What saves these two imperatives from establishing an endless war between their proponents and the mutual canceling thereby of whatever good each contains? It is the core biblical teaching that they both stem from a Unified Source; both are really only the head and tail of a single coin. Nature must be preserved so that it can be developed with profit forever; nature is only preserved in us when we actualize fully the creativity nature’s God gave us, just as the natural world strives to do in its way.
Seen as two poles, as two struts set against each other, whose opposition brings about stability and strength, we have something upon which a mighty, lasting structure can be built. But if the two struts do not meet in a triangle, limiting each other but supporting each other, then they both follow their tendency to the extreme and fall to the ground.

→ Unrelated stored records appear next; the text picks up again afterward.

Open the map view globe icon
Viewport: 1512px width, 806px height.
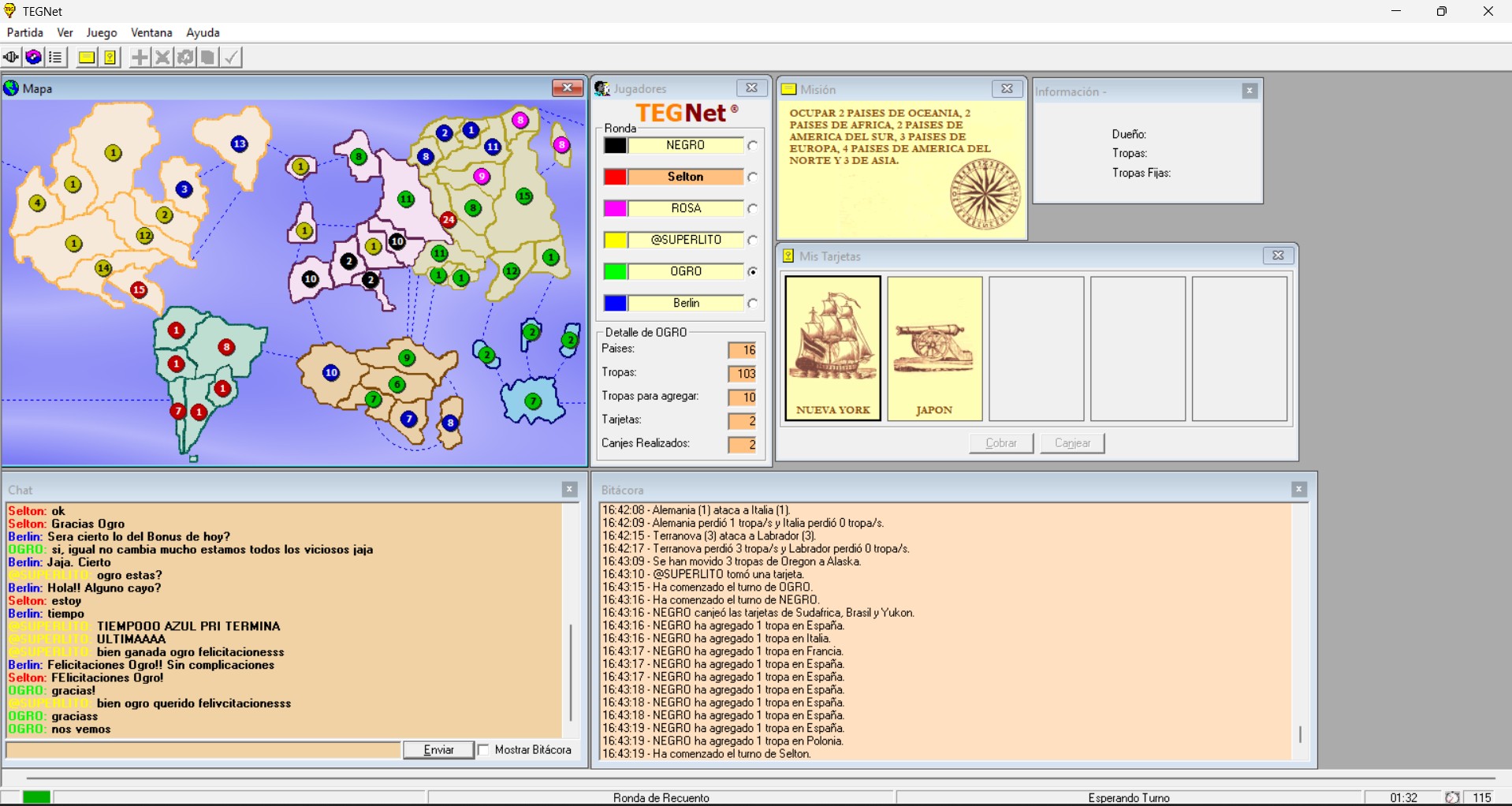[x=33, y=58]
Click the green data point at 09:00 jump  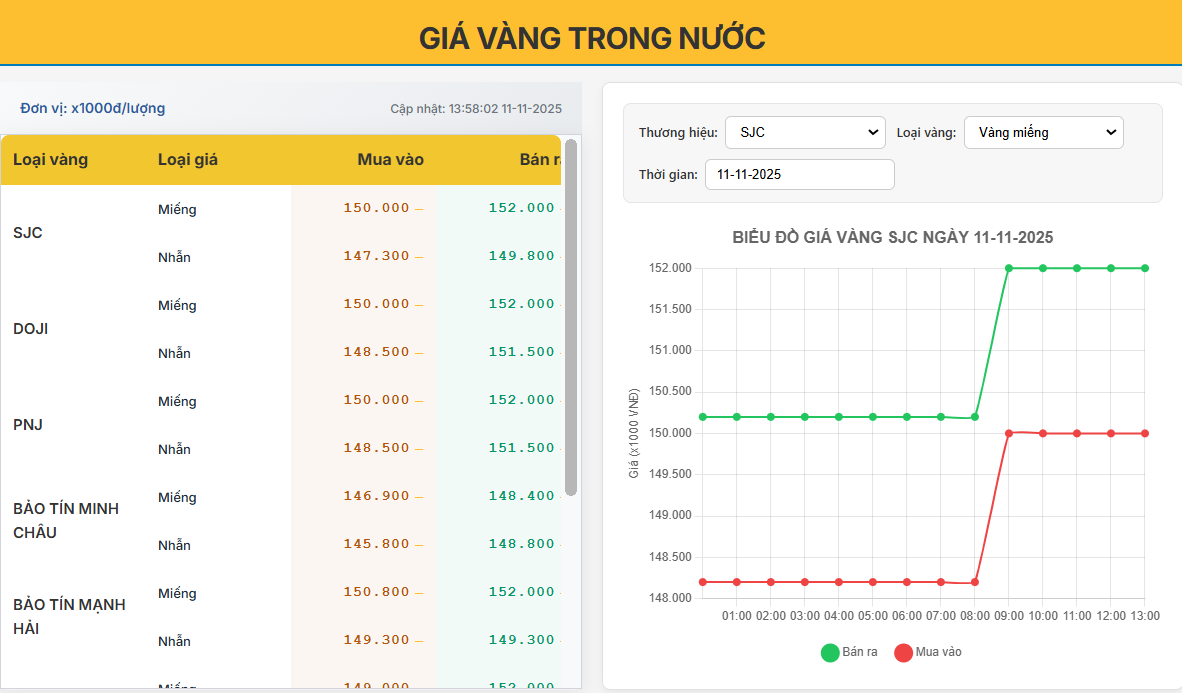point(1008,268)
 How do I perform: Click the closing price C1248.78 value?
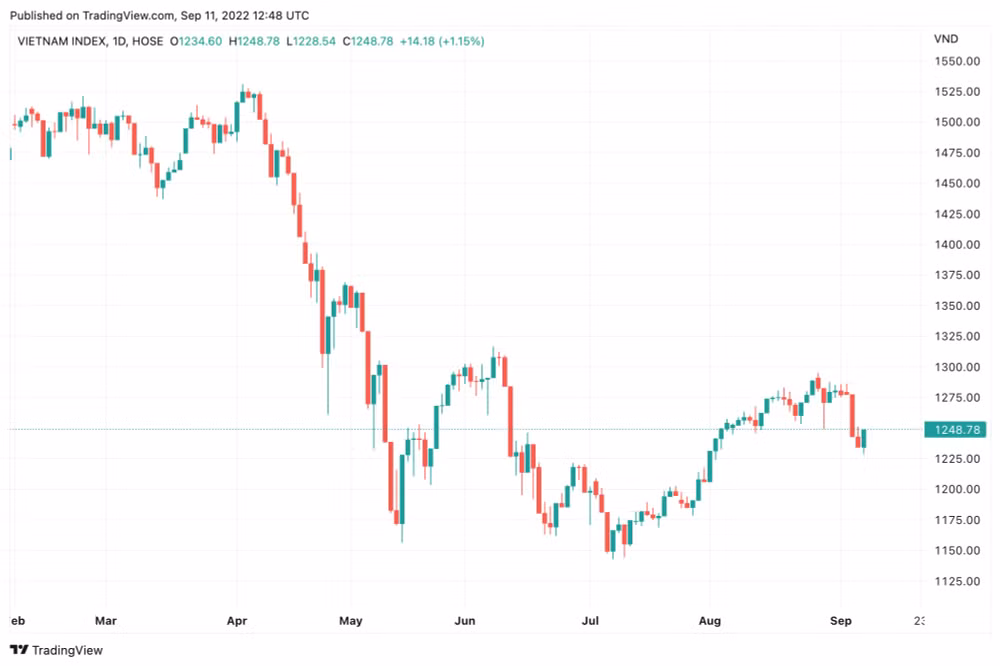[x=368, y=41]
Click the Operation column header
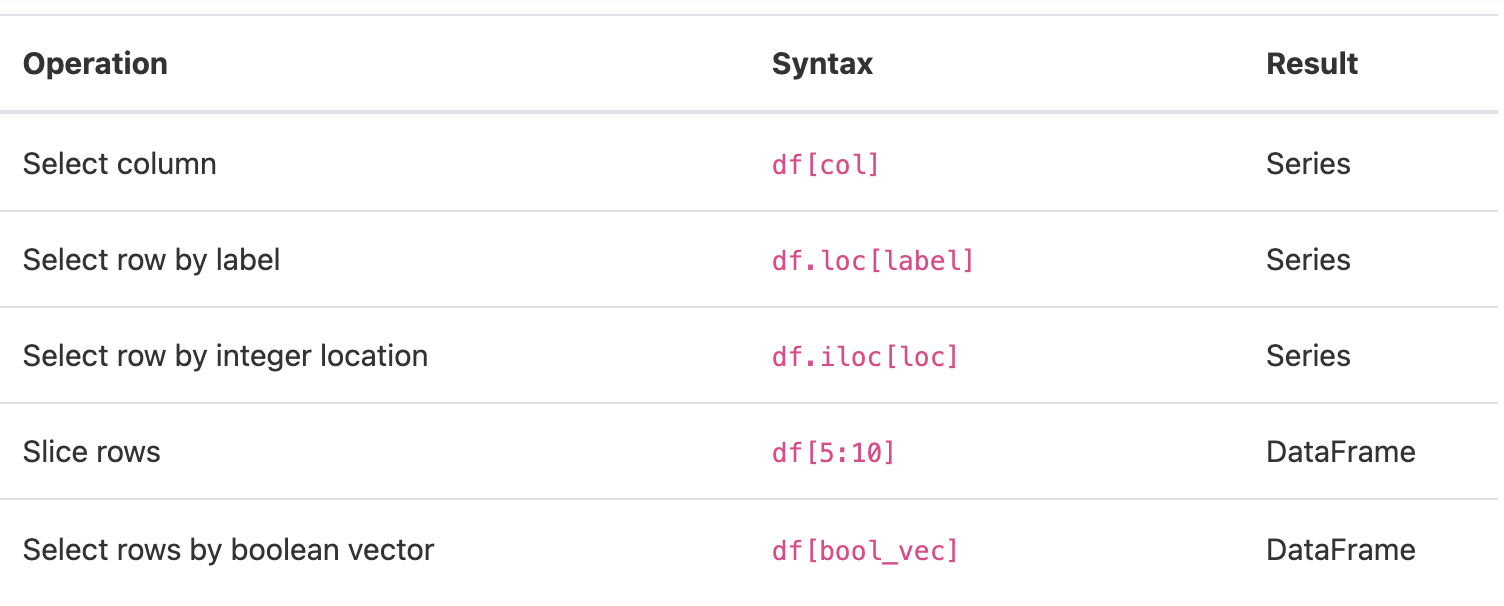Viewport: 1504px width, 606px height. pos(95,64)
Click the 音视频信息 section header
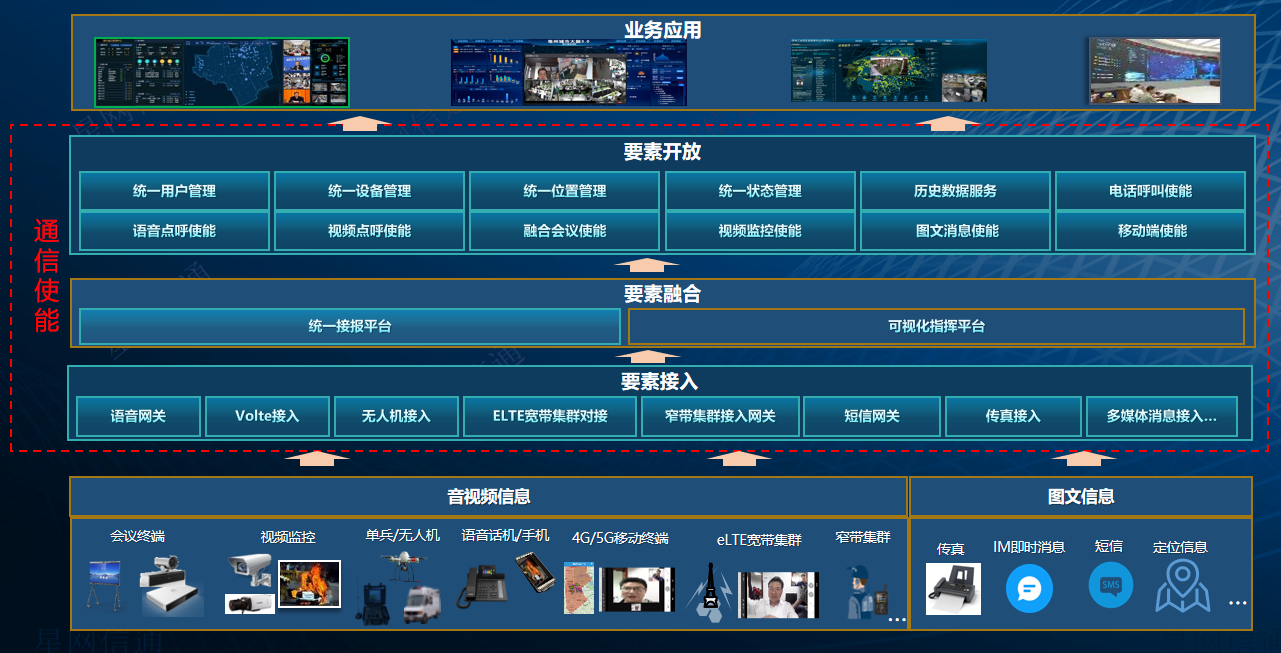Screen dimensions: 1281x653 pyautogui.click(x=488, y=497)
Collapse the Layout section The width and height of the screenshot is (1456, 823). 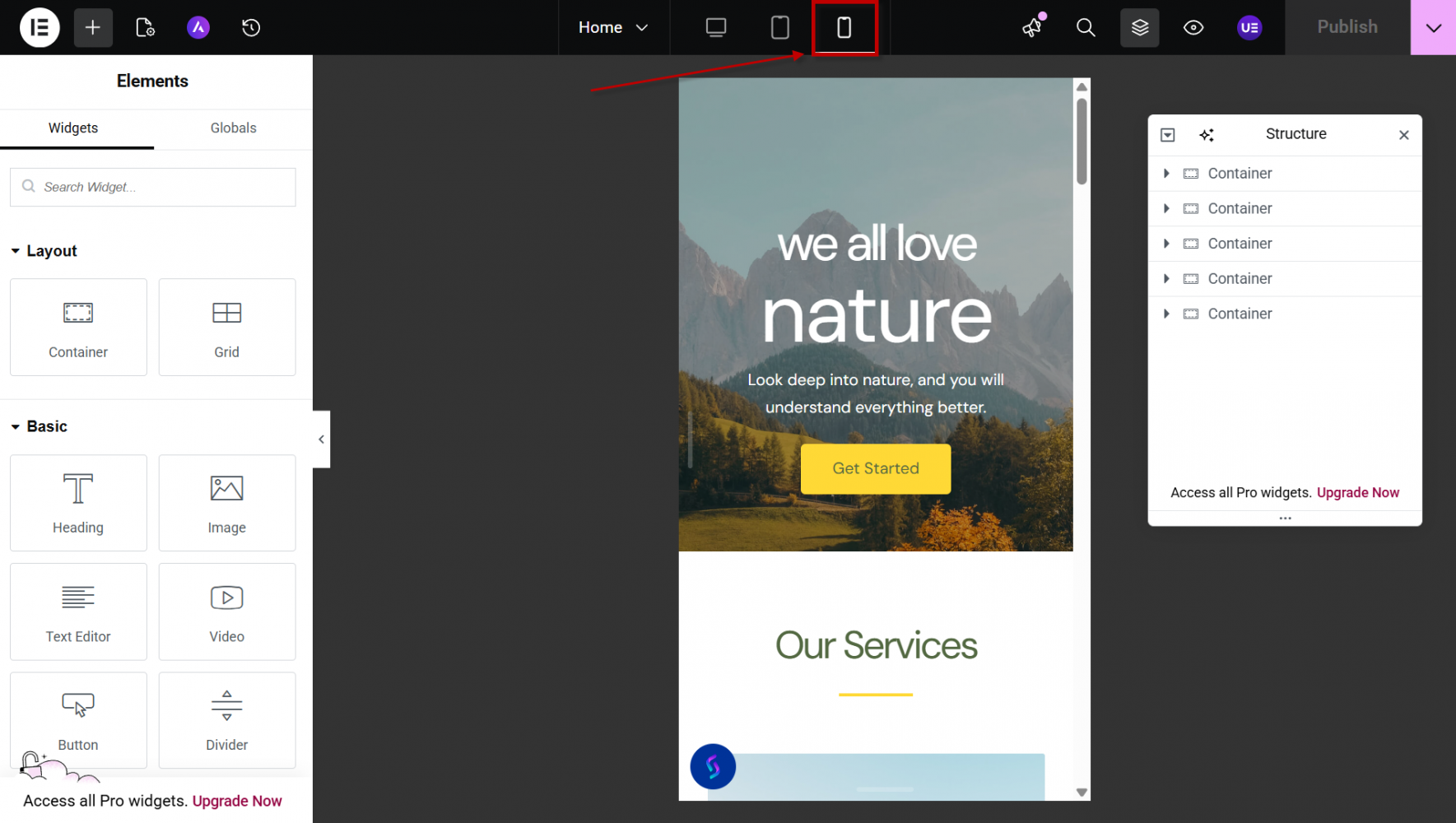(x=16, y=251)
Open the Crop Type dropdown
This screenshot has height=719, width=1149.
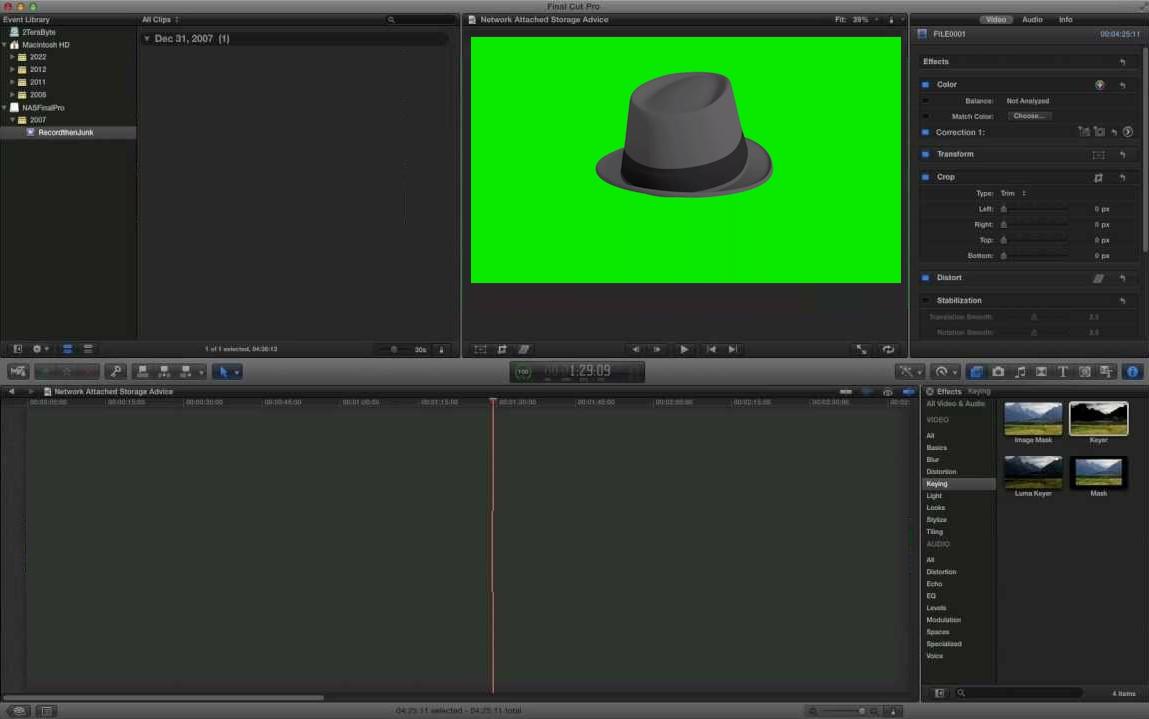1013,193
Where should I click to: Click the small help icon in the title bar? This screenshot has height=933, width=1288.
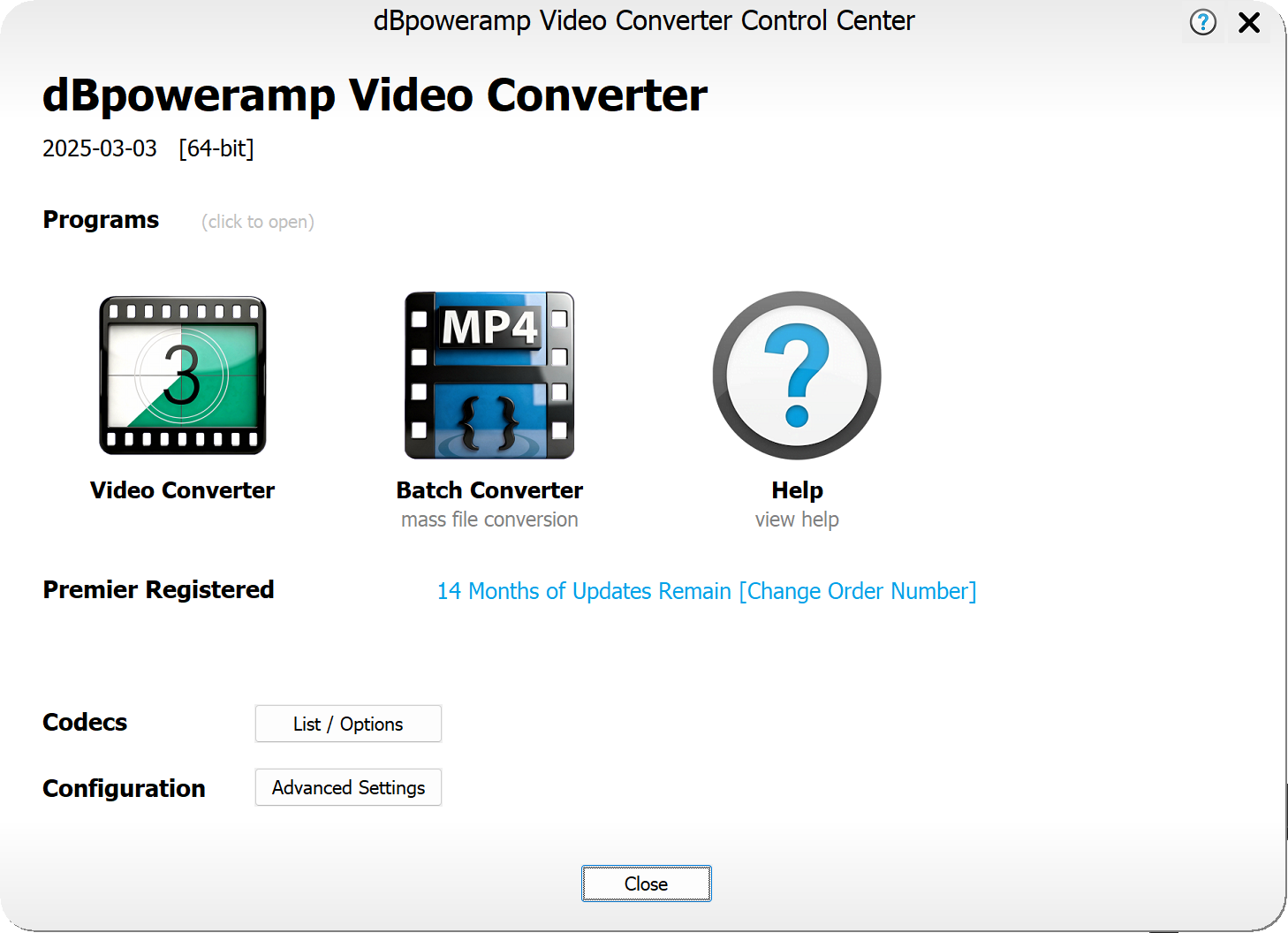coord(1202,22)
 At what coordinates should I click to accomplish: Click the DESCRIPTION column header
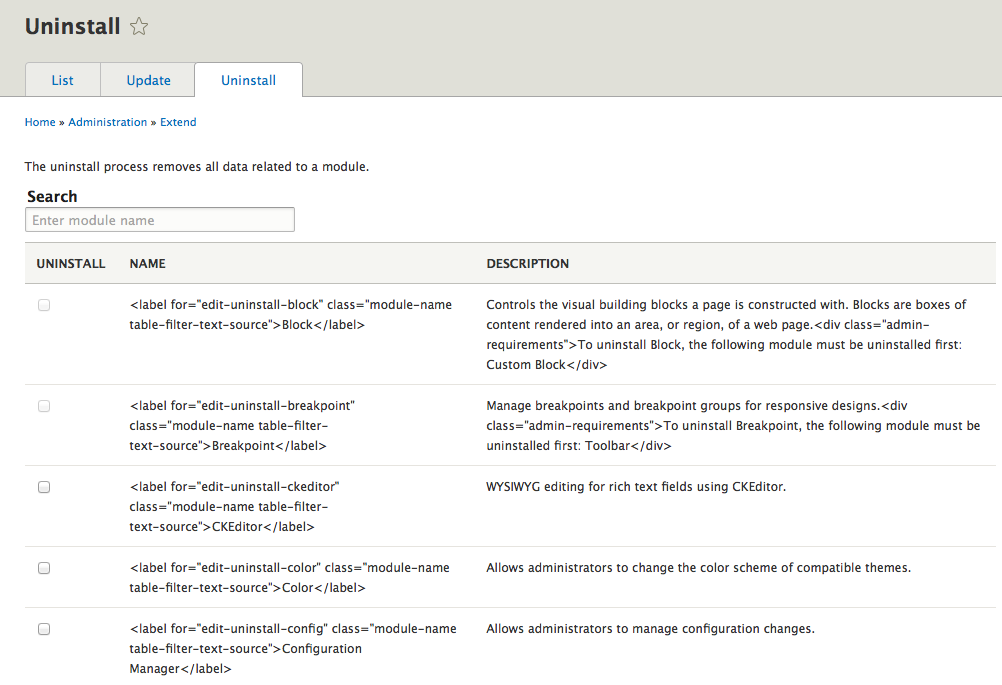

Ours is a time sorely in need of reacquaintance with this fundamental and unifying biblical conception. We do not have a freehold on the world or any of its properties. We have instead a divine user’s license. We are not bidden to reject our creative nature, but to use it under the terms that we have become aware of, in large part through the Bible’s contribution. We are social creatures who do best in freedom, for freedom is the state of our Creator in whose image we are made. And the Creator, entirely self-sufficient, chooses in that freedom to create others, to make love possible, and the families and communities that follow.
And it is in the Creator’s image alone that that freedom will be sustainable — reflecting a devoted and loving benevolence, as selfless as the Creator’s willingness to risk rejection and rebellion by creating us.
As we face the chaos created in large by the neglect of this biblical conception, we must resolve that our choices in the days ahead are again informed by it. Let us not slip unaware into the whirlpool of mutual cancellation that already tugs at our feet. Conserving the best of what humanity has realized to this point is our job. There is nothing better than offering a vision into which all fit and in which our efforts complement and complete those of our fellows. That has been the promise of American freedom and explains our willingness to protect it from all foes. The divine harmony is meant to encompass us all in our life together as a nation.
Again and again, vision must be renewed. How clearly we can see today that the future of all depends on it.